Lower house of Parliament of Nepal

The House of Representatives (प्रतिनिधि सभा) is the lower house of the bicameral Federal Parliament of Nepal, with the upper house being the National Assembly. Members of the House of Representatives are elected through a parallel voting system. They hold their seats for five years or until the body is dissolved by the president on the advice of the council of ministers. Until the 2025 Gen Z protests, the house met at the International Convention Centre in Kathmandu; it will be replaced by the new Parliament building at Singhadurbar after the 2026 general election.

The House has 275 members; 165 elected from single-member constituencies by first-past-the-post voting and 110 elected through proportional electoral system where voters vote for political parties, considering the whole country as a single election constituency. The House of Representatives, unless dissolved, continues to operate for five years from the date appointed for its first meeting. However, in a state of emergency, the term of the House of Representatives may be extended, not exceeding one year in accordance with federal law.

The current House of Representatives was elected by the general election held on 5 March 2026, following the dissolution of the previous parliament by the president on 12 September 2025, as a result of the political unrest and Gen Z protest. The inaugural session of the current house convened on 2 April 2026.

== History ==
=== Parliament of Kingdom of Nepal, 1959–1962 ===
The 1959 constitution of the Kingdom of Nepal, proclaimed on 12 February 1959, first mentions the Pratinidhi Sabha first as follows: "There shall be a Parliament which shall consist of His Majesty and two Houses, to be known respectively as the Senate (Maha Sabha) and the House of Representatives (Pratinidhi Sabha)" (Article No. 18, Constitution of the Kingdom of Nepal, 1959).
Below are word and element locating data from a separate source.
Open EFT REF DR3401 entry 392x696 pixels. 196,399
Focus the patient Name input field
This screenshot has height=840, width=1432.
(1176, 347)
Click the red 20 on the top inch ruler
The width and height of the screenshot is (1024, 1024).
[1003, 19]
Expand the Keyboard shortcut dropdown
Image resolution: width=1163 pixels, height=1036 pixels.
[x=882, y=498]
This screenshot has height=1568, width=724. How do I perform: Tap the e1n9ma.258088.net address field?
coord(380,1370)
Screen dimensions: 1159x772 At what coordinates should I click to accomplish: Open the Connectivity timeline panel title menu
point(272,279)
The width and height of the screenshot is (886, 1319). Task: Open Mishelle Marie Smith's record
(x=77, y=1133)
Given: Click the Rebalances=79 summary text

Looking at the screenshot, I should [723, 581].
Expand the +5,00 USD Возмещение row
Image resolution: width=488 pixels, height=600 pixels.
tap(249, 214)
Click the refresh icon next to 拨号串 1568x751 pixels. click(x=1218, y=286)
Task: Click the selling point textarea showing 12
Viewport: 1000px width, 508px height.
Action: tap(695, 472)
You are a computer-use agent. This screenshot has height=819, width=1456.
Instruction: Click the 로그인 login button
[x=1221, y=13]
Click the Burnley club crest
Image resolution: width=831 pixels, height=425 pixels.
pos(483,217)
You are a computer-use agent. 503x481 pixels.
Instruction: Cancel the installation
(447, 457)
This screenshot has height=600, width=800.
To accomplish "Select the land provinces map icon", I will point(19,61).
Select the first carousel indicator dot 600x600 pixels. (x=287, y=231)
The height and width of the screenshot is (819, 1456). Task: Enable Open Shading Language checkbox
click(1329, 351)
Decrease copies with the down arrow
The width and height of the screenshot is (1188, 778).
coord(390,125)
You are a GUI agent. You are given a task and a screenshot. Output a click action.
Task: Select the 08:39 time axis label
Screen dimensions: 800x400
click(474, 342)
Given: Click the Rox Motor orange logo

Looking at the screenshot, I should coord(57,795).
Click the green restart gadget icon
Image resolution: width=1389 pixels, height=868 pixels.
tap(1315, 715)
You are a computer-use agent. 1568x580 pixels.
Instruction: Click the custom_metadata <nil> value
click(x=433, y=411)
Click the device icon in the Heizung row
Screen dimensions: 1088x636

The 1959 constitution was abrogated on 16 December 1962 when the new Constitution of the Kingdom of Nepal, 1962 was proclaimed and the parliament of the kingdom became unicameral.

=== Post-Panchayat, 1990–2002 ===
The House of Representatives was first provided for by the "Constitution of the Kingdom of Nepal 1990", which replaced the former panchayat system of parliament with a bicameral parliament. It consisted of 205 members directly elected from single-member constituencies. It had five-year terms, but it could be dissolved by the King on the advice of the Prime Minister before the end of its term.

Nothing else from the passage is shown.